▶ **ZADANIE**: Zacytuj bez zmian wiersze od tego, w którym jest "You are a GUI", do tego, w którym jest "pyautogui.click(x=184, y=2144)", razem z tymi dwoma wierszami.

▶ **LISTA WPISÓW**:
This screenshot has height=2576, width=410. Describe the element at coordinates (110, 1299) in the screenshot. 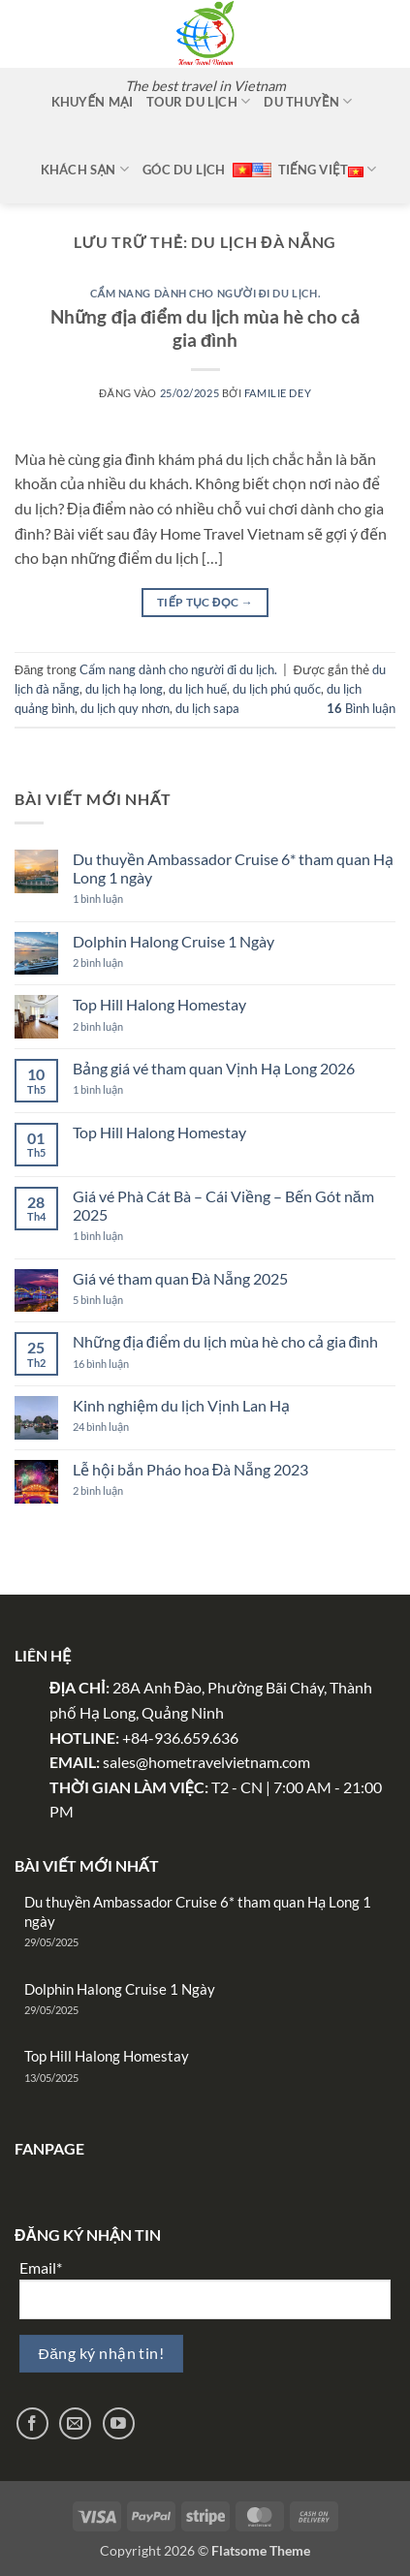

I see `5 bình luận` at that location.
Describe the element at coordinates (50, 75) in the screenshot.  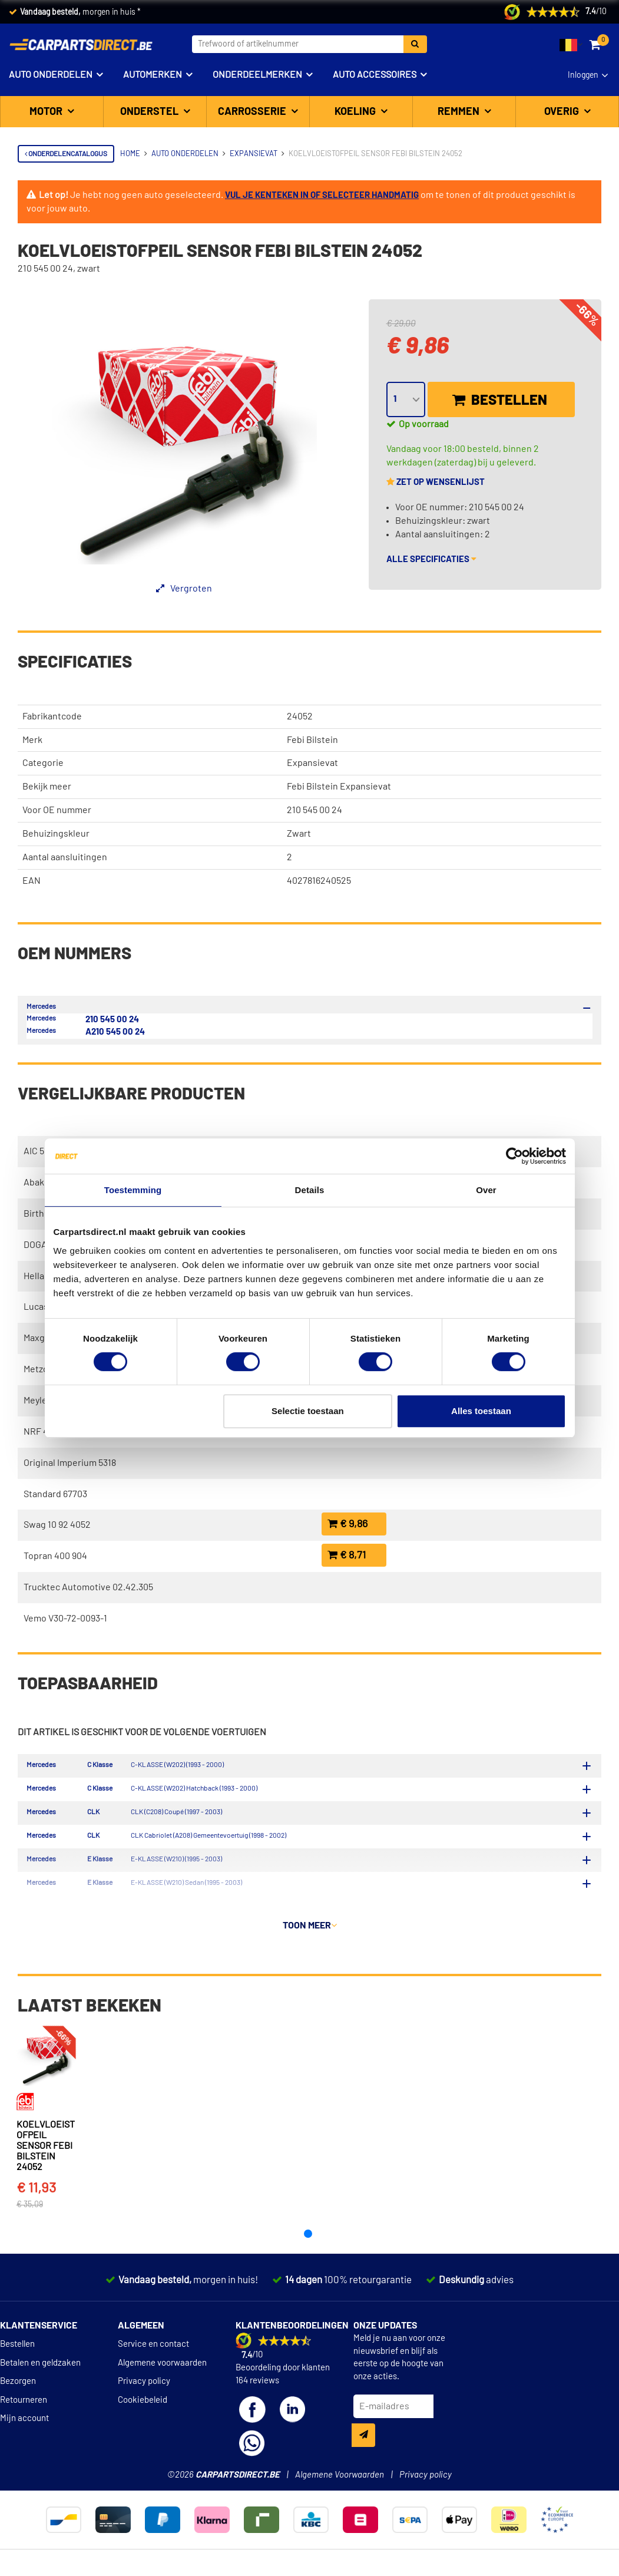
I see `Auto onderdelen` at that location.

==

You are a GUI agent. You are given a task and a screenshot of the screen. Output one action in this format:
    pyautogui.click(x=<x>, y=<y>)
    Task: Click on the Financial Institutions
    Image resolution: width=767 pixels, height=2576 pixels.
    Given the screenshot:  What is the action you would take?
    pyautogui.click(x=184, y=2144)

▶ **WYNIK**:
You are a GUI agent. You are given a task and a screenshot of the screen. Output one action in this format:
    pyautogui.click(x=<x>, y=<y>)
    Task: Click on the Financial Institutions
    Image resolution: width=767 pixels, height=2576 pixels.
    Given the screenshot:  What is the action you would take?
    pyautogui.click(x=184, y=2144)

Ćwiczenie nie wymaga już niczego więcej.